Correct Answer: B. Vibration white finger (hand-arm vibration syndrome); chronic endothelial and nerve damage from segmental vibration leading to digital artery vasospasm and fibrosis.
Answer and Explanation
The correct answer is B. This question describes the classic presentation of vibration white finger (VWF), the vascular component of hand-arm vibration syndrome (HAVS). The key clues are the long occupational history with high-frequency vibration tools (jackhammer), the triphasic (white-cyanotic-red) color change of the fingers, and the associated neurological symptoms (numbness, reduced grip).

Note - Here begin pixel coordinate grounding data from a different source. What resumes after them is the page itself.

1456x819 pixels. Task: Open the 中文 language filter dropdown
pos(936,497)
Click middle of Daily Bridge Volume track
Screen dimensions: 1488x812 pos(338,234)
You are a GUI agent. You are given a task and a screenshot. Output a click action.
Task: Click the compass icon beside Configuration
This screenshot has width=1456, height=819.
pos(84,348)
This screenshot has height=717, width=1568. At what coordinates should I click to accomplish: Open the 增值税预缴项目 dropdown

The pathophysiology involves chronic mechanical trauma from vibration, leading to endothelial damage, hypertrophy of the vascular intima and media, and perivascular fibrosis of the digital arteries. This causes increased vasomotor tone and a heightened vasospastic response (Raynaud's phenomenon), combined with direct nerve damage.
Why the Other Options are Incorrect:
A. Primary Raynaud's phenomenon: This is idiopathic, typically affects young women, and is not associated with neurological symptoms or a specific occupational trigger. It is a diagnosis of exclusion.
C. Systemic sclerosis (scleroderma): This autoimmune disease causes secondary Raynaud's phenomenon, but it is associated with other systemic features (skin thickening, telangiectasias, internal organ involvement) and specific autoantibodies (e.g., anti-centromere, anti-Scl-70), not a specific tool-use history.
D. Thromboangiitis obliterans (Buerger's disease): This inflammatory, non-atherosclerotic occlusive disease presents with persistent pain, ulcers, and gangrene of the digits, strongly linked to tobacco use. It is not primarily vasospastic and triggered by cold/vibration.
E. Acrocyanosis: This is a persistent, symmetric, bluish discoloration of the hands and feet that is not episodic or triphasic, and is not typically painful or associated with vibration exposure.
Additional High-Yield Information for Exams:
Clinical Stages (Stockholm Workshop Scale): The vascular component is graded:
0VT: No attacks.
1VT: Occasional attacks affecting only the tips of one or more fingers.
2VT: Occasional attacks affecting distal and middle phalanges of one or more fingers.
3VT: Frequent attacks affecting all phalanges of most fingers.
4VT: Very frequent attacks with trophic skin changes (ulceration, gangrene).
Pathogenesis: Prolonged exposure to segmental vibration (especially in the 50-150 Hz range) causes:
Vascular: Endothelial dysfunction, smooth muscle hypertrophy, fibrosis of the tunica media, and eventual structural occlusion of digital arteries.
Neurological: Damage to myelinated sensory nerve fibers (causing numbness, tingling) and motor fibers (reducing grip strength and dexterity). This is the carpal tunnel syndrome-like component.
Differential Diagnosis: The occupational history is the key differentiator from other causes of secondary Raynaud's phenomenon (CTDs, hematologic disorders, arterial obstruction).
Associated Conditions & Prognosis:
Prognosis: Symptoms are often irreversible, even after cessation of exposure. Continued exposure leads to progression through the Stockholm stages, potentially to digital ulceration or gangrene.
Disability: Can lead to significant occupational disability and impaired quality of life.
Management & Rationale:
Rationale: The cornerstone is primary prevention (engineering controls) and secondary prevention (early detection, removal from exposure). Treatment is symptomatic.
First-line/Preventive: Elimination or drastic reduction of vibration exposure is mandatory. This may require a change in work duties.
Engineering Controls: Use of anti-vibration gloves (limited efficacy), properly maintained tools with damping systems, and job rotation.
Medical Management: Smoking cessation is absolutely critical, as it is a powerful synergistic vasoconstrictor. Calcium channel blockers (e.g., nifedipine) can help reduce the frequency/severity of vasospastic attacks. Pentoxifylline or iloprost may be used in severe cases with trophic changes.
Occupational Health: Recognition as an occupational disease is key for worker's compensation and enforcing workplace safety regulations.